WHAT NEEDS TO BE DONE:
Lines after the one containing "Task: Click Crystal" are to be omitted; print exactly each line from the start of the records up to and including it.

Saved entries
+ + + +
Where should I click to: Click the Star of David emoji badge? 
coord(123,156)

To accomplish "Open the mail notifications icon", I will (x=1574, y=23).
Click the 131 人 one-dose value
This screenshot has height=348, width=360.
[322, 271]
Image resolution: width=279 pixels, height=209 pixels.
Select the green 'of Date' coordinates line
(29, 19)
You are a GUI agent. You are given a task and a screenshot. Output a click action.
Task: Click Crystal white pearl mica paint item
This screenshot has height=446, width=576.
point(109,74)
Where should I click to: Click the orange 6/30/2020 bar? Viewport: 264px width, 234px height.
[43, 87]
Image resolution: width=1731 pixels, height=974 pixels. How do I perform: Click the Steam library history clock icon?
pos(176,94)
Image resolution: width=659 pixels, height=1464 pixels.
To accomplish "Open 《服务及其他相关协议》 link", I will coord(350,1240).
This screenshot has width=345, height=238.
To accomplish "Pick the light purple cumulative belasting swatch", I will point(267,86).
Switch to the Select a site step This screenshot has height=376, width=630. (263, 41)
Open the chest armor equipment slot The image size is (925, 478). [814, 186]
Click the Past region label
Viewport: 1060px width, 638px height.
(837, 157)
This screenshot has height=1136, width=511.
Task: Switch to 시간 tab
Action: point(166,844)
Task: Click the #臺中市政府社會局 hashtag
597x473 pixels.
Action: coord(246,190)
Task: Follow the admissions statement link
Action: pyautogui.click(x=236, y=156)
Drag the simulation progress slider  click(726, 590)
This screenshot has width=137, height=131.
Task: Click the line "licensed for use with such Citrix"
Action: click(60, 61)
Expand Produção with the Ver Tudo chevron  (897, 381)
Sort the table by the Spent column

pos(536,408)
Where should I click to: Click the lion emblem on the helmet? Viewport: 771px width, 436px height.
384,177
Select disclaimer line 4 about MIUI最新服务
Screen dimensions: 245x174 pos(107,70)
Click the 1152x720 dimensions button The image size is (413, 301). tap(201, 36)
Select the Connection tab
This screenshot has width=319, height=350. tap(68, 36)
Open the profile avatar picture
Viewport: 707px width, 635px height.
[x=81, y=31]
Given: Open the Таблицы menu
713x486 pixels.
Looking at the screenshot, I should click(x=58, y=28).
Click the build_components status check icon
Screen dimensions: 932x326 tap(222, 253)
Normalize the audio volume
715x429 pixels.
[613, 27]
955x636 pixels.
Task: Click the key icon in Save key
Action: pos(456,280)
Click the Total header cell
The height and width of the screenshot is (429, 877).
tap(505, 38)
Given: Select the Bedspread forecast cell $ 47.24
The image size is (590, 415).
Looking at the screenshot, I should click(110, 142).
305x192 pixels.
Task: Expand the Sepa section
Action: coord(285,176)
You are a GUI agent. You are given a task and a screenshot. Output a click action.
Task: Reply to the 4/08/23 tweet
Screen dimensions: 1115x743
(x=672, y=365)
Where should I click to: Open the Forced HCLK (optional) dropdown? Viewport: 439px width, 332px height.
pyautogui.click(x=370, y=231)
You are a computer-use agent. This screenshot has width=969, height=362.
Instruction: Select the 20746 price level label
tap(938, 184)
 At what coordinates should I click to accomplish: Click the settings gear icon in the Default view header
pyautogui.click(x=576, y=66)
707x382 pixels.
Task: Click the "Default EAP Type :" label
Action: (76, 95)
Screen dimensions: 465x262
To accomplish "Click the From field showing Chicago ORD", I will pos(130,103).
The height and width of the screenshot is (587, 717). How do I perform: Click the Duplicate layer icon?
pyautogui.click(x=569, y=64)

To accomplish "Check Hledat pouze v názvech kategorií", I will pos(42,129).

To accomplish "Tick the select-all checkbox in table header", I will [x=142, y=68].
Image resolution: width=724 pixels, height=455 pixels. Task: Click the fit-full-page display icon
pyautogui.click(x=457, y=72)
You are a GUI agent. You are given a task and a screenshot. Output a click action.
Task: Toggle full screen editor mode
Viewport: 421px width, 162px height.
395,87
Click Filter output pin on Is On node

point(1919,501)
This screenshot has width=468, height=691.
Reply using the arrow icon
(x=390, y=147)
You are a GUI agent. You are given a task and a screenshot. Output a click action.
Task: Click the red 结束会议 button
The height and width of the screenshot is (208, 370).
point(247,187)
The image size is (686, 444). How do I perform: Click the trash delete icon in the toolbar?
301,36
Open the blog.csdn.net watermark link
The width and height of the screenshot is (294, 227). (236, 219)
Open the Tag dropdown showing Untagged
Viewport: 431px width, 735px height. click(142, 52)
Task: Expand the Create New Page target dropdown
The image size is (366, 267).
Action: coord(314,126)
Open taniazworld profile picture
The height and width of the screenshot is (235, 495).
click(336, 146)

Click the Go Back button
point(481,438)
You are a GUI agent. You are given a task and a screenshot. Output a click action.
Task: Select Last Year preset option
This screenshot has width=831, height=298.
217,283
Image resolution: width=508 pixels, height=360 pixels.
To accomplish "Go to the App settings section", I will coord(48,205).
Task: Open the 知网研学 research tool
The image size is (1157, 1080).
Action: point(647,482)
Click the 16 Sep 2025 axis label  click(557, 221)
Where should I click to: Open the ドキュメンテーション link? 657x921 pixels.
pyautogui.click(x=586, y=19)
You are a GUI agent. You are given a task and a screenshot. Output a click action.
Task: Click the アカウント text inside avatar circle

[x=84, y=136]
+ + + +
WRITTEN REPLY:
Where should I click to: Click the Star of David emoji badge? 
coord(123,156)

To accomplish "Open the mail notifications icon", I will (x=1574, y=23).
Click the 131 人 one-dose value
This screenshot has height=348, width=360.
[322, 271]
Image resolution: width=279 pixels, height=209 pixels.
Select the green 'of Date' coordinates line
(29, 19)
You are a GUI agent. You are given a task and a screenshot. Output a click action.
Task: Click Crystal white pearl mica paint item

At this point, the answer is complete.